• **Opdrachten**:
**A)** Geef uit het fragment over de gedwongen schuldregeling letterlijk het stuk van "In deze zaak" tot en met "tot deze procedure." weer.
**B)** Beantwoord deze vragen over het fragment over de gedwongen schuldregeling:
(i) Op welke datum deed de Rechtbank Rotterdam uitspraak?
(ii) Op welke datum dienden verzoekers hun verzoek in?
(iii) Welk percentage bood de regeling aan de concurrente schuldeisers?

In deze zaak heeft de Rechtbank Rotterdam op 13 maart 2024 uitspraak gedaan in een verzoek tot toepassing van een gedwongen schuldregeling op basis van artikel 287a lid 1 van de Faillissementswet. Verzoekers, die een schuldregeling hadden aangeboden aan hun schuldeisers, hebben op 15 januari 2024 een verzoek ingediend. Dit verzoek was gericht op het verkrijgen van instemming van een aantal schuldeisers met de aangeboden regeling, die voorzag in een betaling van 41,36% aan de preferente schuldeisers en 20,68% aan de concurrente schuldeisers. De schuldeisers hebben echter in meerderheid geweigerd in te stemmen met het aanbod, wat aanleiding gaf tot deze procedure.

Opgeslagen invoer:
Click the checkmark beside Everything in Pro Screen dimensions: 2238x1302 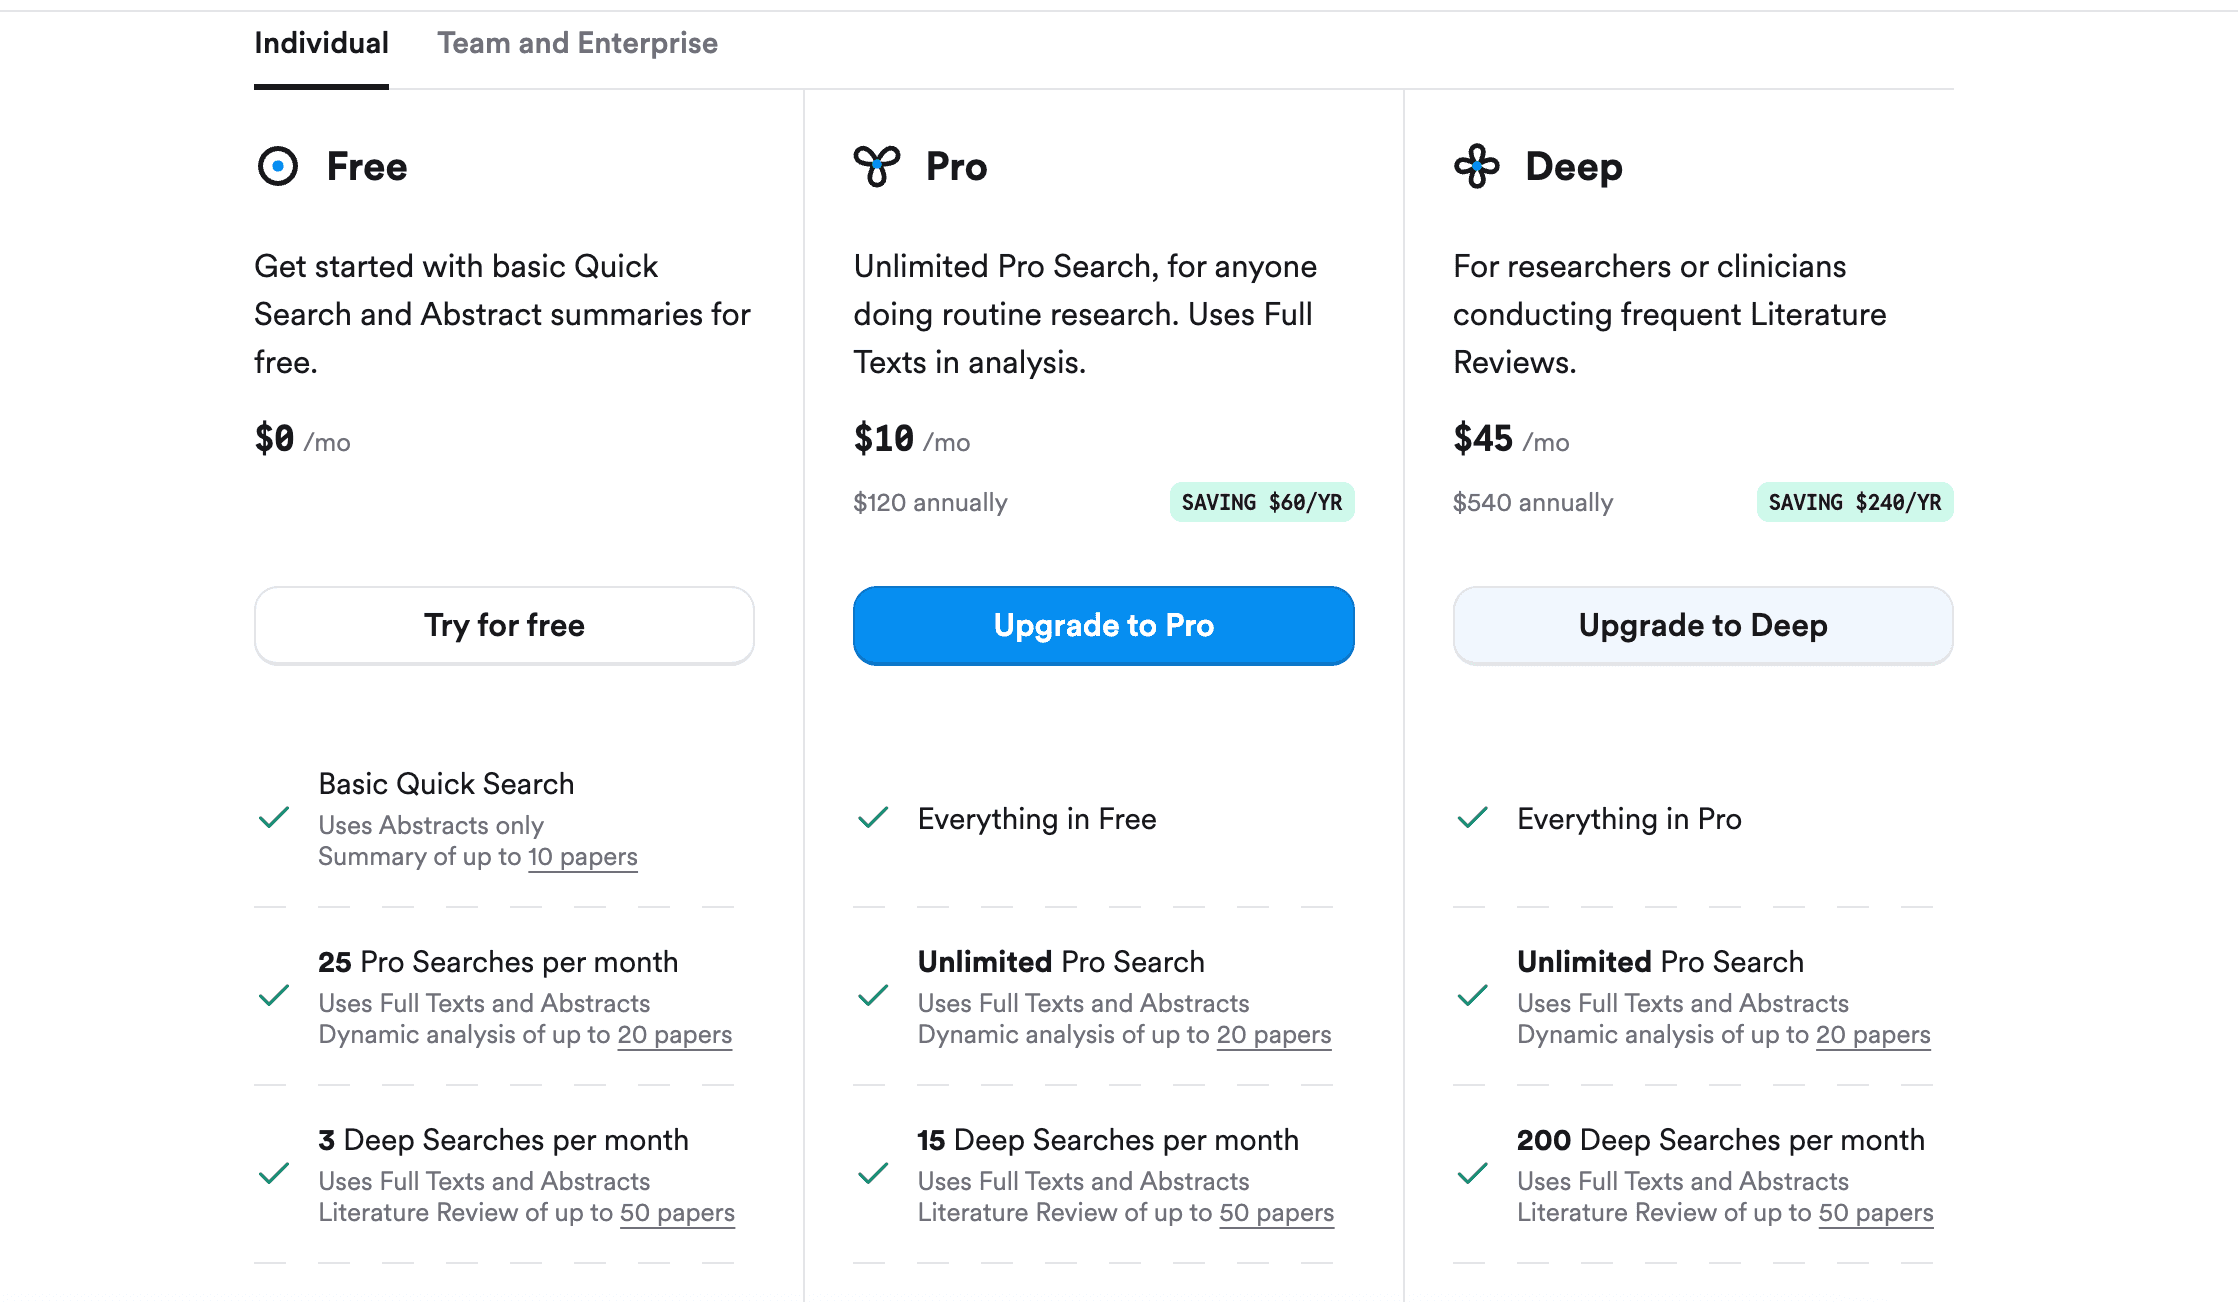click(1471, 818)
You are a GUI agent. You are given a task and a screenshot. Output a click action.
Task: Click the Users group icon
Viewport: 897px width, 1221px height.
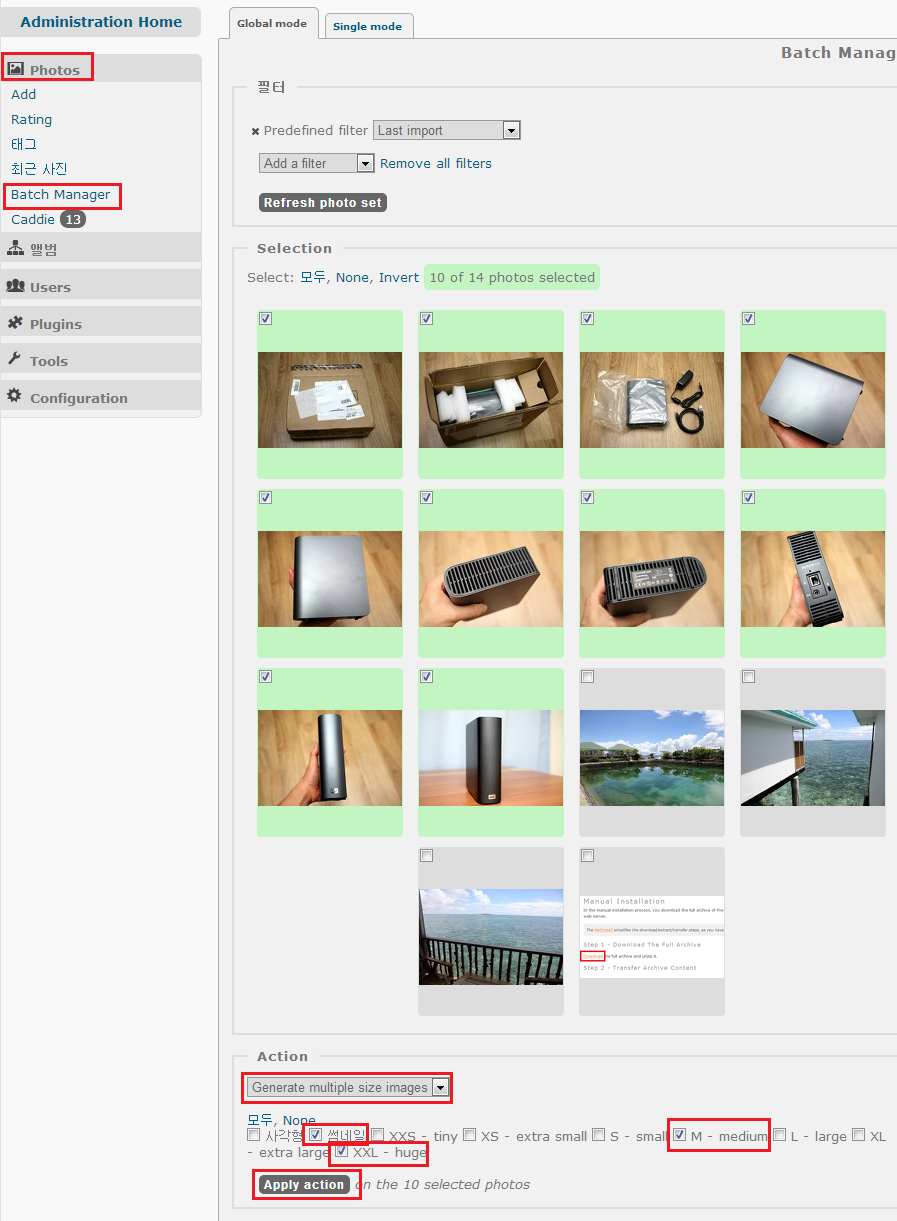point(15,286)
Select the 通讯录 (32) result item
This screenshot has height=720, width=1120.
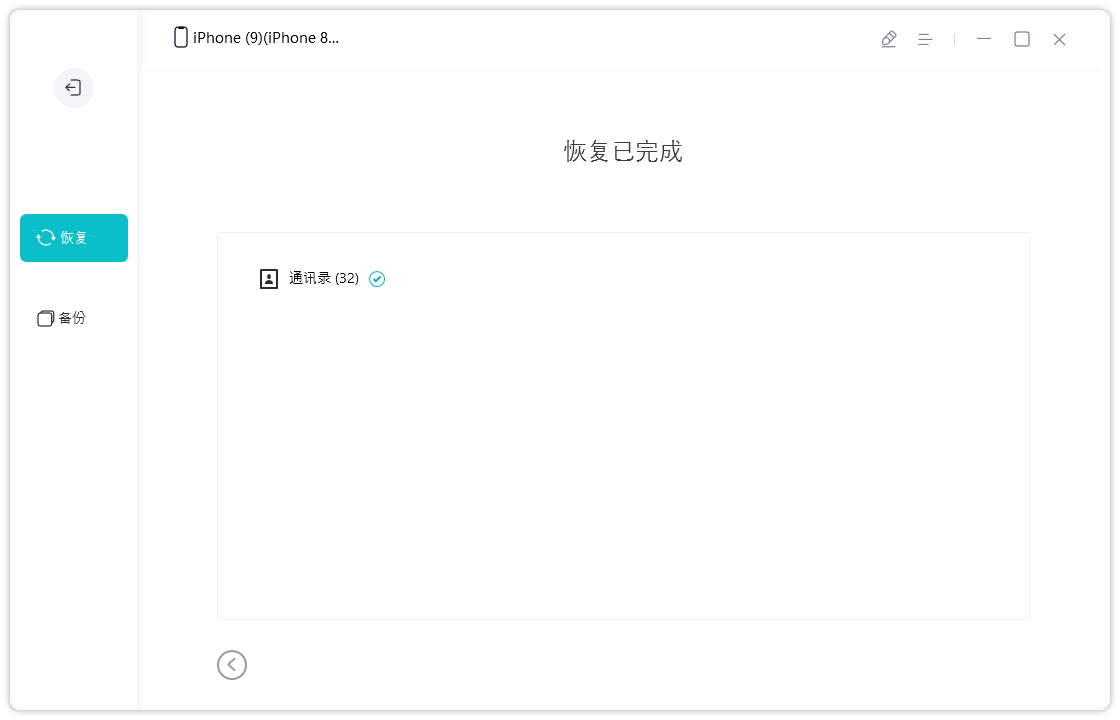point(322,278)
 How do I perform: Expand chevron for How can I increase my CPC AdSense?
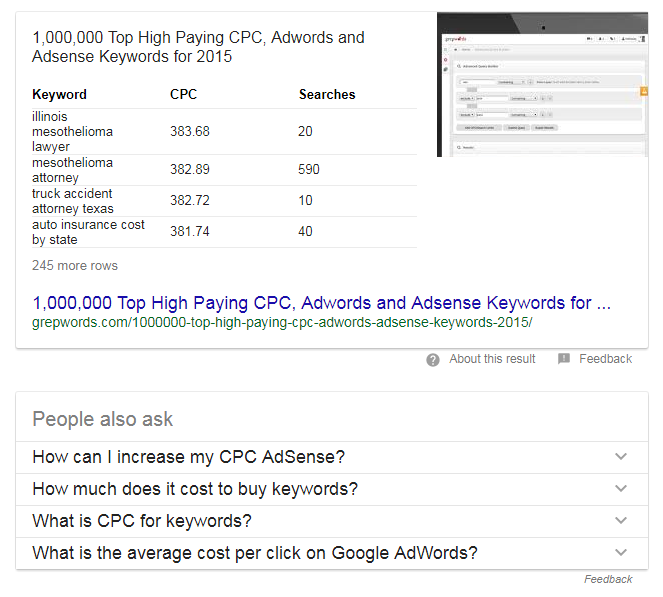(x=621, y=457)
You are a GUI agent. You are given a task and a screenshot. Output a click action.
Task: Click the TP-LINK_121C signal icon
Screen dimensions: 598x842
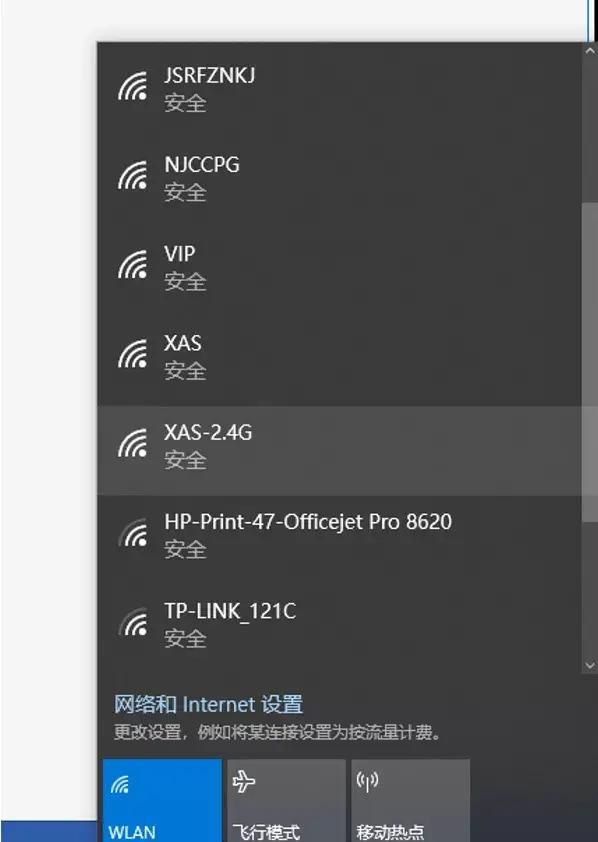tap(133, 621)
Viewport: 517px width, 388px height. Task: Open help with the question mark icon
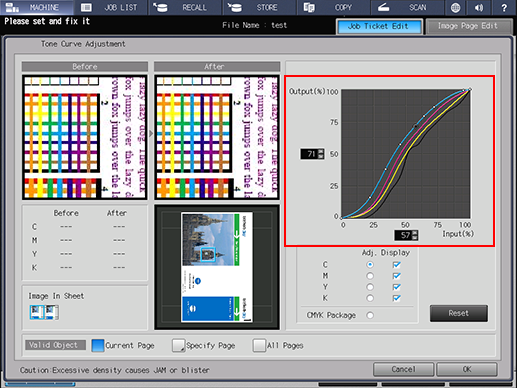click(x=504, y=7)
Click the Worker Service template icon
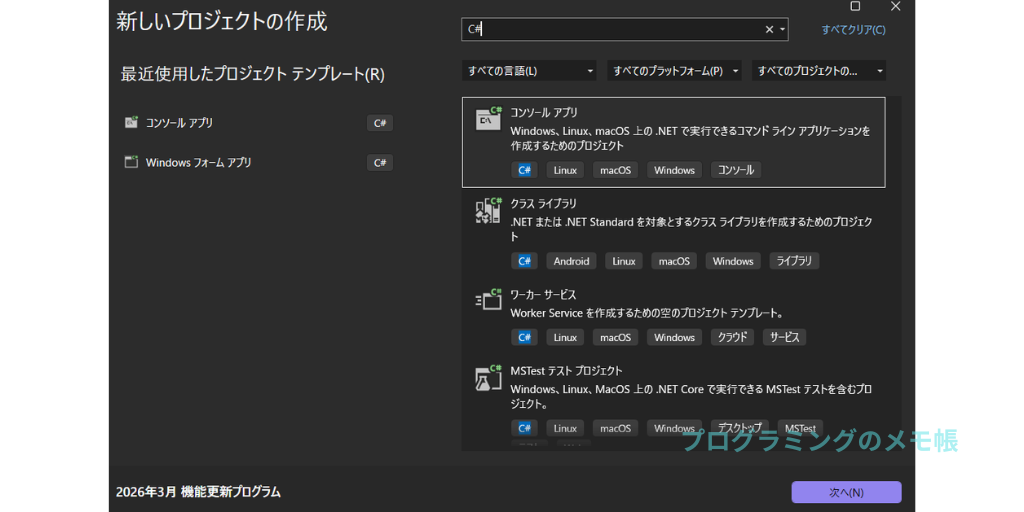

• **Antwoorden**:
**A)**
In deze zaak heeft de Rechtbank Rotterdam op 13 maart 2024 uitspraak gedaan in een verzoek tot toepassing van een gedwongen schuldregeling op basis van artikel 287a lid 1 van de Faillissementswet. Verzoekers, die een schuldregeling hadden aangeboden aan hun schuldeisers, hebben op 15 januari 2024 een verzoek ingediend. Dit verzoek was gericht op het verkrijgen van instemming van een aantal schuldeisers met de aangeboden regeling, die voorzag in een betaling van 41,36% aan de preferente schuldeisers en 20,68% aan de concurrente schuldeisers. De schuldeisers hebben echter in meerderheid geweigerd in te stemmen met het aanbod, wat aanleiding gaf tot deze procedure.

**B)**
(i) 13 maart 2024
(ii) 15 januari 2024
(iii) 20,68%